Which makes this story all the more intriguing:
MANAMA, Jan 16 (Reuters) - Bahrain’s Ahli United Bank, the kingdom’s largest lender by market value, has suspended business with Iran, two sources familiar with the matter said.
A member of the Bahrain parliament’s finance and economic committee, Jasim Ali, said this week the government was putting pressure on Ahli United to freeze the Iranian operations of its Future Bank affiliate.
Ahli United established Future Bank in 2004 as a joint venture with Bank Saderat Iran and Bank Melli Iran.
Two sources with familiar with Ahli United’s policy said banking activity with Iran had been “frozen”.
The United States, which counts Bahrain as an ally and has a naval base on the island, is putting pressure on Gulf governments to isolate Iran, which it says is trying to make nuclear weapons. Iran denies the charge. (Reporting by Mohammed Abbas; Editing by Paul Bolding)
I have to wonder if Bahrain is trying to throw a bone to Israel. It’s just not congruent that Bahrain, which is under Hezbollah’s thumb, is now freezing out Iran, whose survival and resurgence are now seen as a fait accompli by China, Saudi Arabia, and other regional players.

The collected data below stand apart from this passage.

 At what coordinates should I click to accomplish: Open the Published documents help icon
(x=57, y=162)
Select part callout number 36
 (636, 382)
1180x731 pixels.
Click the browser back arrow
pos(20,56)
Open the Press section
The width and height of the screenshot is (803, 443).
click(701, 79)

In other news, Bush basically disavowed the NIE in Olmert’s presence, confessing that he has no control over what the US intelligence community wants to say.

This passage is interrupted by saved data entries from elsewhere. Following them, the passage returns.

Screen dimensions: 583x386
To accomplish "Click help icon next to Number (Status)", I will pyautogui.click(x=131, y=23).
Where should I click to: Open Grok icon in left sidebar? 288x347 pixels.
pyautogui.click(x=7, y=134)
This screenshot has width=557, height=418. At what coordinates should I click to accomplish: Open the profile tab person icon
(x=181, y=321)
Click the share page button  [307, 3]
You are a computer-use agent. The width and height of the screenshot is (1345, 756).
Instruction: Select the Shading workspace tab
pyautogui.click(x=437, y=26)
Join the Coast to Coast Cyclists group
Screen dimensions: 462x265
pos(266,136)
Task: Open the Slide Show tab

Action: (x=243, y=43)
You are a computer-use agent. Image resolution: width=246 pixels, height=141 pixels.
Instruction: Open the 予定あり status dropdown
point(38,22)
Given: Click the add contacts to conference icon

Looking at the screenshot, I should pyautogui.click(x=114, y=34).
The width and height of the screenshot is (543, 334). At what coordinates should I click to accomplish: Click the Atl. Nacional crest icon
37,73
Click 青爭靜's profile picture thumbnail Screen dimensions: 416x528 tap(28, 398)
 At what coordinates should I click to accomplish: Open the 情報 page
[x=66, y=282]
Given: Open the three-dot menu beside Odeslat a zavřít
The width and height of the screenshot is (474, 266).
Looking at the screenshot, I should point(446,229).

In public, President Bush has been careful to reassure Israel and other allies that he still sees Iran as a threat, while not disavowing his administration’s recent National Intelligence Estimate. That NIE, made public Dec. 3, embarrassed the administration by concluding that Tehran had halted its weapons program in 2003, which seemed to undermine years of bellicose rhetoric from Bush and other senior officials about Iran’s nuclear ambitions. But in private conversations with Israeli Prime Minister Ehud Olmert last week, the president all but disowned the document, said a senior administration official who accompanied Bush on his six-nation trip to the Mideast. “He told the Israelis that he can’t control what the intelligence community says, but that [the NIE's] conclusions don’t reflect his own views” about Iran’s nuclear-weapons program, said the official, who would discuss intelligence matters only on the condition of anonymity.

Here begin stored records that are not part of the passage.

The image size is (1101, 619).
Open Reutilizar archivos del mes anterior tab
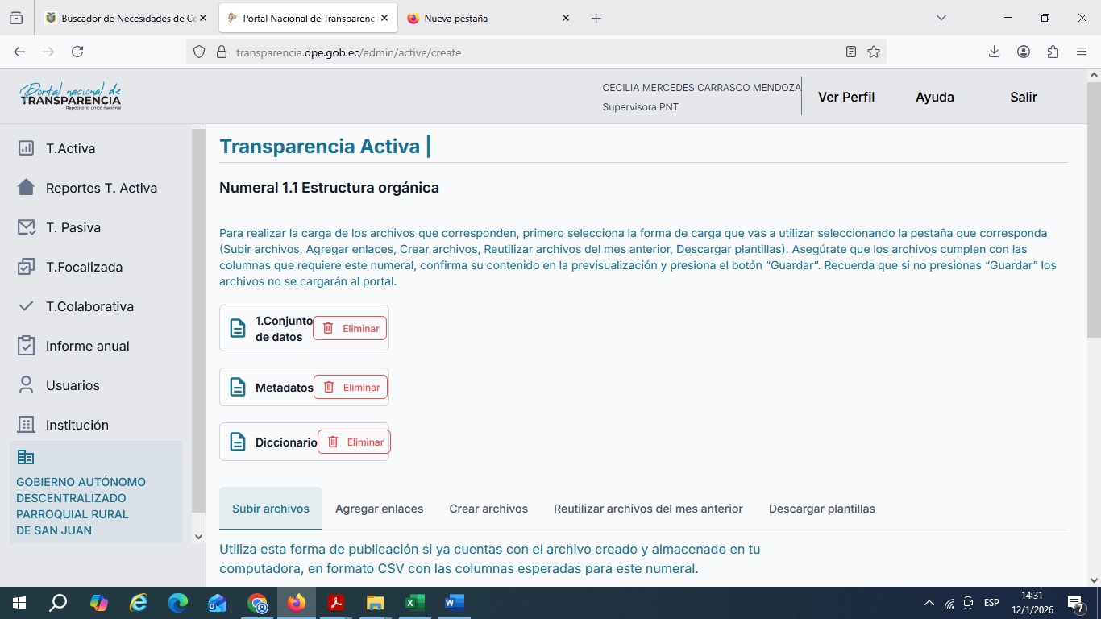(x=648, y=509)
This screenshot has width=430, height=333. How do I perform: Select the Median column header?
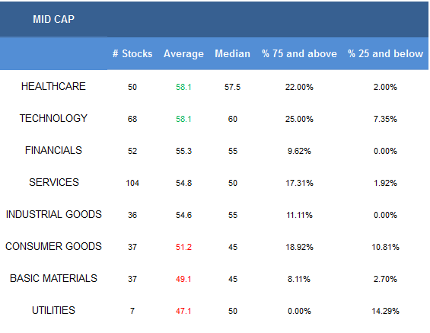point(232,53)
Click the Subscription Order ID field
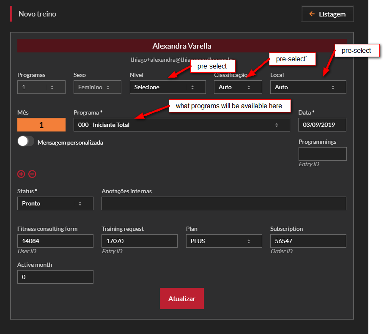 pos(308,241)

Bush’s behind-the-scenes assurances may help to quiet a rising chorus of voices inside Israel’s defense community that are calling for unilateral military action against Iran. Olmert, asked by NEWSWEEK after Bush’s departure on Friday whether he felt reassured, replied: “I am very happy.” A source close to the Israeli leader said Bush first briefed Olmert about the intelligence estimate a week before it was published, during talks in Washington that preceded the Annapolis peace conference in November. According to the source, who also refused to be named discussing the issue, Bush told Olmert he was uncomfortable with the findings and seemed almost apologetic.
Israeli and other foreign officials asked Bush to explain the NIE, which concluded with “high confidence” that Iran halted what the document describes as its “nuclear weapons program.” The NIE arrived at this finding even though Tehran continues to operate uranium-enrichment centrifuges that many experts believe are intended to develop material for a bomb, and despite the CIA’s assertion that it had, for the first time, concrete evidence of such a weaponization program. Most confusing of all, the document seemed to directly contradict a 2005 NIE that concluded—also with “high confidence”—that Iran did have such a weapons program. Bush’s national-security adviser, Stephen Hadley, told reporters in Jerusalem that Bush had only said to Olmert privately what he’s already said publicly, which is that he believes Iran remains “a threat” no matter what the NIE says. But the president may be trying to tell his allies something more: that he thinks the document is a dead letter.